## BEGIN Quoted text

Question

5x+3y=6 solve the equation
x-2y=7

Answer 1

To solve the system of equations:

`\displaystyle\sf \begin{align}5x + 3y &= 6 \\x - 2y &= 7\end{align}`

There are multiple methods to solve this system, such as substitution, elimination, or using matrices. Let's solve it using the elimination method.

We can eliminate one variable by multiplying both sides of the second equation by 5:

`\displaystyle\sf \begin{align}5( x - 2y) &= 5(7) \\ 5x - 10y &= 35\end{align}`

Now, we have the equations:

`\displaystyle\sf \begin{align}5x + 3y &= 6 \\ 5x - 10y &= 35\end{align}`

Next, subtract the second equation from the first equation to eliminate
`\displaystyle\sf 5x`:

`\displaystyle\sf \begin{align}(5x + 3y) - (5x - 10y) &= 6 - 35 \\ 5x + 3y - 5x + 10y &= -29 \\13y &= -29\end{align}`

Simplifying further:

`\displaystyle\sf 13y = -29`

Now, solve for
`\displaystyle\sf y` by dividing both sides of the equation by 13:

`\displaystyle\sf y = (-29)/(13)`

Thus, we have found the value of
`\displaystyle\sf y` to be
`\displaystyle\sf (-29)/(13)`.

## END Quoted text
## BEGIN Record excerpts

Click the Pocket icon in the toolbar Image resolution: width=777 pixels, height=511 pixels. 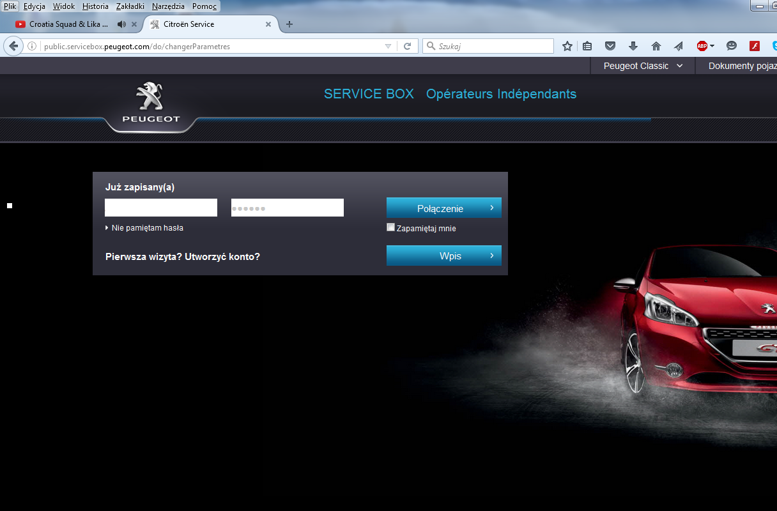[x=610, y=46]
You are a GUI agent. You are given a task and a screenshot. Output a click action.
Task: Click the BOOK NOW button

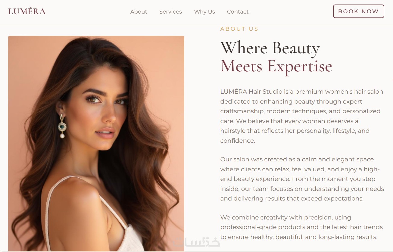[358, 11]
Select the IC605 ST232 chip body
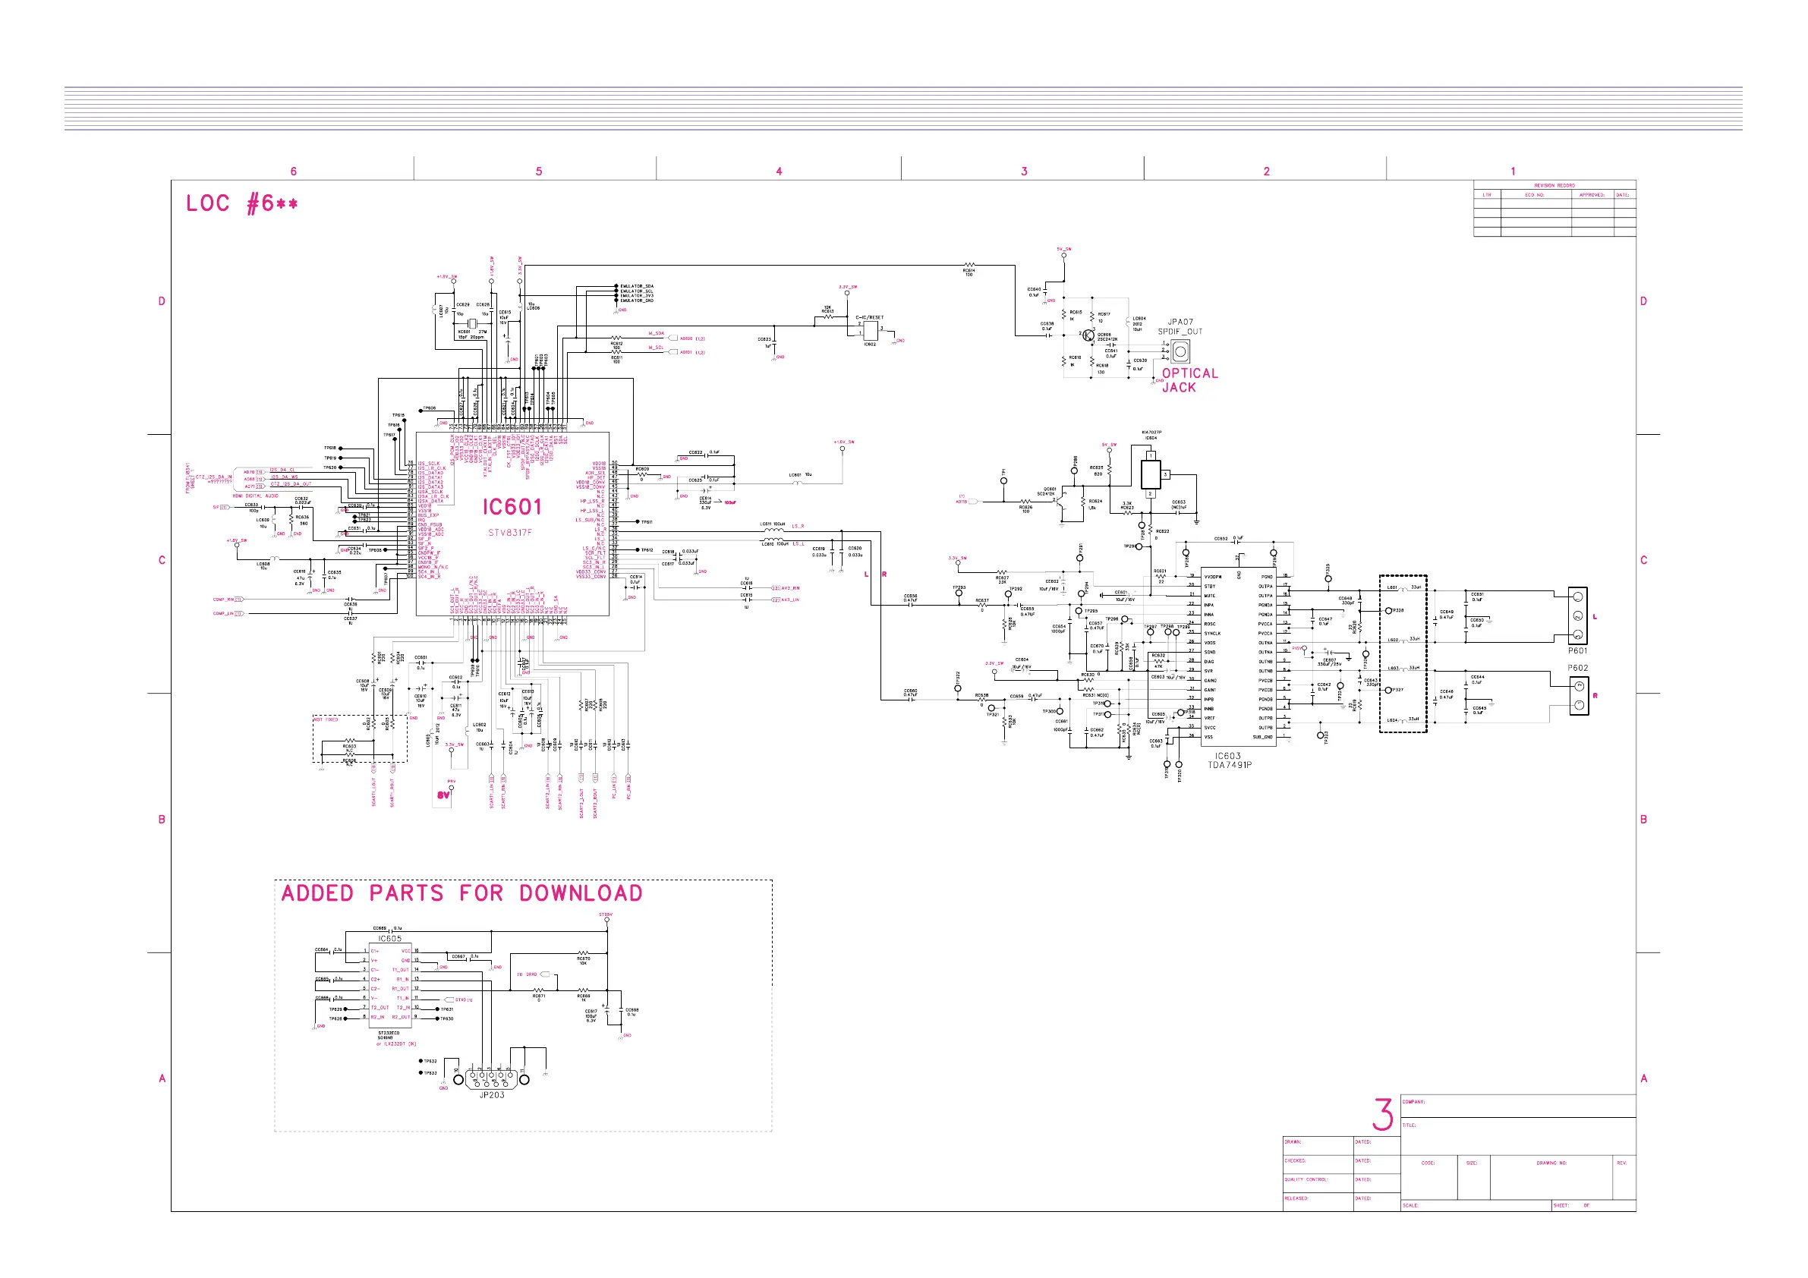The width and height of the screenshot is (1808, 1278). 390,984
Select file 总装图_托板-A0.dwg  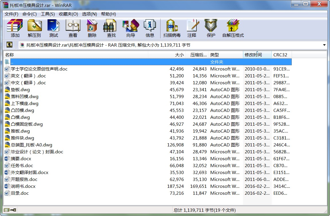pyautogui.click(x=32, y=145)
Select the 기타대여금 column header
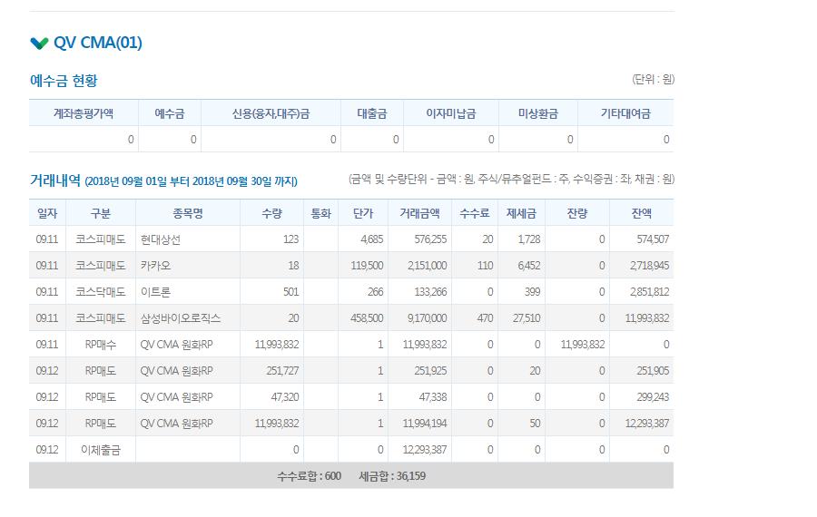 [x=625, y=113]
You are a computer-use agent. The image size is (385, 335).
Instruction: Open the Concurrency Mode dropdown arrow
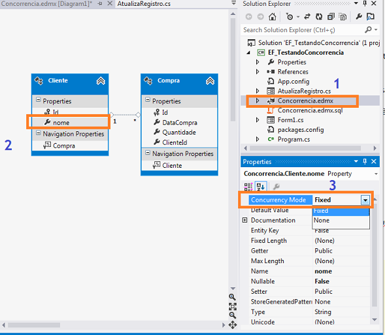pyautogui.click(x=365, y=200)
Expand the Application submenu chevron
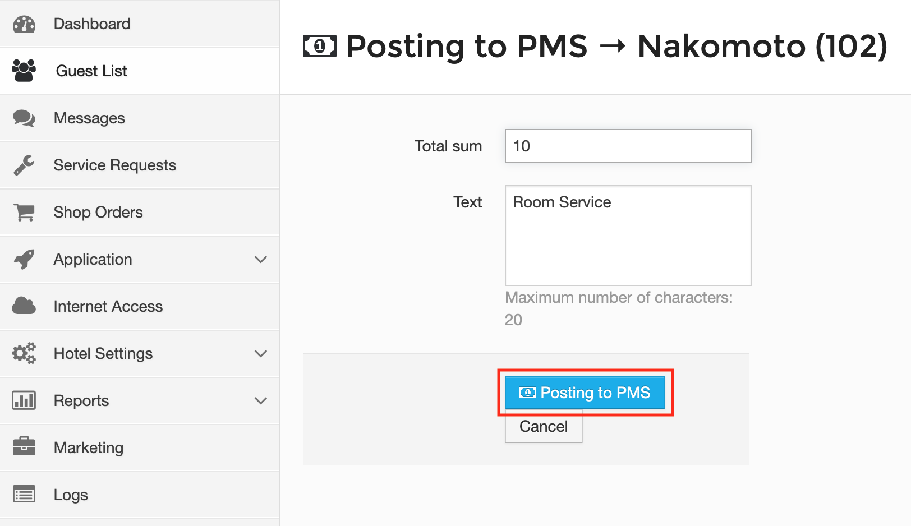The width and height of the screenshot is (911, 526). pos(260,260)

## END Record excerpts

> [Challenge 1]: According to the system-of-equations thread, which method is used to solve the two equations?
> [Challenge 2]: Duplicate the stretch of the system-of-equations thread from "To solve the" through "the elimination method.".
> [Challenge 3]: Go on with the system-of-equations thread from the point where it stops.

> [Final answer 1]: The elimination method.

> [Final answer 2]:
To solve the system of equations:

`\displaystyle\sf \begin{align}5x + 3y &= 6 \\x - 2y &= 7\end{align}`

There are multiple methods to solve this system, such as substitution, elimination, or using matrices. Let's solve it using the elimination method.

> [Final answer 3]:
To find the value of
`\displaystyle\sf x`, substitute the value of
`\displaystyle\sf y` into one of the original equations. Let's use the first equation:

`\displaystyle\sf 5x + 3\left((-29)/(13)\right) = 6`

Now, solve for
`\displaystyle\sf x`:

`\displaystyle\sf 5x - (87)/(13) = 6`

Add
`\displaystyle\sf (87)/(13)` to both sides:

`\displaystyle\sf 5x = 6 + (87)/(13)`

`\displaystyle\sf 5x = (78)/(13)`

Finally, divide both sides by 5 to isolate
`\displaystyle\sf x`:

`\displaystyle\sf x = (78)/(65)`

Therefore, the solution to the system of equations is
`\displaystyle\sf x = (78)/(65)` and
`\displaystyle\sf y = (-29)/(13)`.